RamNode logo
    Sign UpLogin
    Claude Code for Self-Hosters
    Part 7 of 10

    Backup & Disaster Recovery Automation

    Database dumps, file synchronization, S3 integration, encryption, retention policies, and automated restore testing. Because a backup you can't restore isn't a backup.

    S3 Storage
    Encryption
    Restore Testing

    Everyone knows they should have backups. Few people actually test restoring them. Even fewer have automated the entire process.
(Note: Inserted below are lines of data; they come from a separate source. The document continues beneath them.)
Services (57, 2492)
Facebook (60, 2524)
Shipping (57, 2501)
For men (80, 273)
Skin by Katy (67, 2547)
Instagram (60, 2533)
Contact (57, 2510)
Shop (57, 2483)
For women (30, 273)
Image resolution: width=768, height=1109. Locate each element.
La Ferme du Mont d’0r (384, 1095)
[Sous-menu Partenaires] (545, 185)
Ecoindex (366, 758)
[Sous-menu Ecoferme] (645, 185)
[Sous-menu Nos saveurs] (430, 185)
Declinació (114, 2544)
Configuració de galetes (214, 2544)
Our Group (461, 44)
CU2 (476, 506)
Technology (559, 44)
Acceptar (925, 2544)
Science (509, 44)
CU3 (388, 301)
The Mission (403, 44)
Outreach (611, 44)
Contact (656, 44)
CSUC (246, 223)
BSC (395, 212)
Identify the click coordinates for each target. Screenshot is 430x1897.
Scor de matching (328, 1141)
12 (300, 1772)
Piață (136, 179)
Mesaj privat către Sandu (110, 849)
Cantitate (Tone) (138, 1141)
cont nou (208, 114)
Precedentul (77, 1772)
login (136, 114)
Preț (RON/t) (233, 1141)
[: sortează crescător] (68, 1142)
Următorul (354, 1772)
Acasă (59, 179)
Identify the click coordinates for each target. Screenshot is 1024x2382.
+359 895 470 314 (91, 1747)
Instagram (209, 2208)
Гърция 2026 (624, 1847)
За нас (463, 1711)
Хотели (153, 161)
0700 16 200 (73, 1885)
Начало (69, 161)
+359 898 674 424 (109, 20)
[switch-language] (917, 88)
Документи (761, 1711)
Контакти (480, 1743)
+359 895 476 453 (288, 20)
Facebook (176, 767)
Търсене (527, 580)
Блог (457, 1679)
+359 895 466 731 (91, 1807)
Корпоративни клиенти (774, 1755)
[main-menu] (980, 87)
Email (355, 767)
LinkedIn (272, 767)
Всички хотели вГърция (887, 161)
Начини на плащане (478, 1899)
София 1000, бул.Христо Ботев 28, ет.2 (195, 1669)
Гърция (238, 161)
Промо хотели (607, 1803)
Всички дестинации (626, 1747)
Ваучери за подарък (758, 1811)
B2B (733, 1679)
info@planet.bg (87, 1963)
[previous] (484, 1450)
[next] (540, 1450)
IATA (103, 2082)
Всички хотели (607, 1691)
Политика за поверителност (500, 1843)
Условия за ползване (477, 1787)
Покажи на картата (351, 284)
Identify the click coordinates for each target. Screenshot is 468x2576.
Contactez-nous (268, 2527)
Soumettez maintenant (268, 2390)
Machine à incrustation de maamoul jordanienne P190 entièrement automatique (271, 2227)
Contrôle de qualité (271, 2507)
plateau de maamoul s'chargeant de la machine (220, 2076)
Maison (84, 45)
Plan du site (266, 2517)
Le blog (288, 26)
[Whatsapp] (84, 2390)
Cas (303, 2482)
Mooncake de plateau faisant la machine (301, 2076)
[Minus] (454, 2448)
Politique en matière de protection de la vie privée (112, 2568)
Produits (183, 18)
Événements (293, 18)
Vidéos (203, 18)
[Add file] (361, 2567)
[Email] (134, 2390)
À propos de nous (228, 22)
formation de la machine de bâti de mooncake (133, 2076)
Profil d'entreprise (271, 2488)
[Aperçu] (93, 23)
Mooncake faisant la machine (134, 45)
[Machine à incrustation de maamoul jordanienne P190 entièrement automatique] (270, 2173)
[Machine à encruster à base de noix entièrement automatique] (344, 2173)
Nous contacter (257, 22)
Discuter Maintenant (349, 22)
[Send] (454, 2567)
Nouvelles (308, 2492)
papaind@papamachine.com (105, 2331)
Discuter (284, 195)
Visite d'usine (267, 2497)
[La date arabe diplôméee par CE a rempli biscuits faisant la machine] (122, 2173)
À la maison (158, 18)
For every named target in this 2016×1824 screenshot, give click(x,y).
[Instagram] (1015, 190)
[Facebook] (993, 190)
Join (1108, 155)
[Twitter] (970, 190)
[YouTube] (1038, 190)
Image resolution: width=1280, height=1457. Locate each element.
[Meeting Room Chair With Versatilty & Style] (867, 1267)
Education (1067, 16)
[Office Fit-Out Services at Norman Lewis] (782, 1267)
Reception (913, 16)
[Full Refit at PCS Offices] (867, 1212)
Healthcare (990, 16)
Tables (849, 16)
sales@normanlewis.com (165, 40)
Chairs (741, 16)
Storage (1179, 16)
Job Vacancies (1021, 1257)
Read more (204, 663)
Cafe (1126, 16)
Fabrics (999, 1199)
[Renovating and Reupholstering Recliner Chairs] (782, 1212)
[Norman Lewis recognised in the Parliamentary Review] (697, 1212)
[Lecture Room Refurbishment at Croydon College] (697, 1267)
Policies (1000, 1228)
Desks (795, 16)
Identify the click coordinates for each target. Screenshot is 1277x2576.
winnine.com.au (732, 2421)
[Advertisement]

    This guide uses Claude Code to generate complete backup pipelines: database dumps, file synchronization, S3-compatible storage integration, encryption, retention policies, and—critically—automated restore testing.

    1

    Prerequisites

    • Claude Code installed (see Part 1)
    • S3-compatible storage (RamNode Object Storage, Backblaze B2, Wasabi, or MinIO)
    • A server with data worth protecting
    2

    Backup Strategy Overview

    A solid backup strategy follows the 3-2-1 rule:

    • 3 copies of your data
    • 2 different storage types
    • 1 offsite location

    We'll implement this with:

    • Local snapshots — fast recovery
    • Remote S3 storage — disaster recovery
    • Automated verification — trust but verify
    3

    Database Backup Scripts

    Let's start with the most critical data—databases. Here's a prompt for a comprehensive backup script:

    "Create a comprehensive database backup script that handles PostgreSQL, MariaDB/MySQL, Redis, and MongoDB with parallel backups, zstd compression, age encryption, retention (7 daily, 4 weekly, 12 monthly), S3 upload, Discord notifications, logging, lock files, and checksums. Make it configurable via environment file."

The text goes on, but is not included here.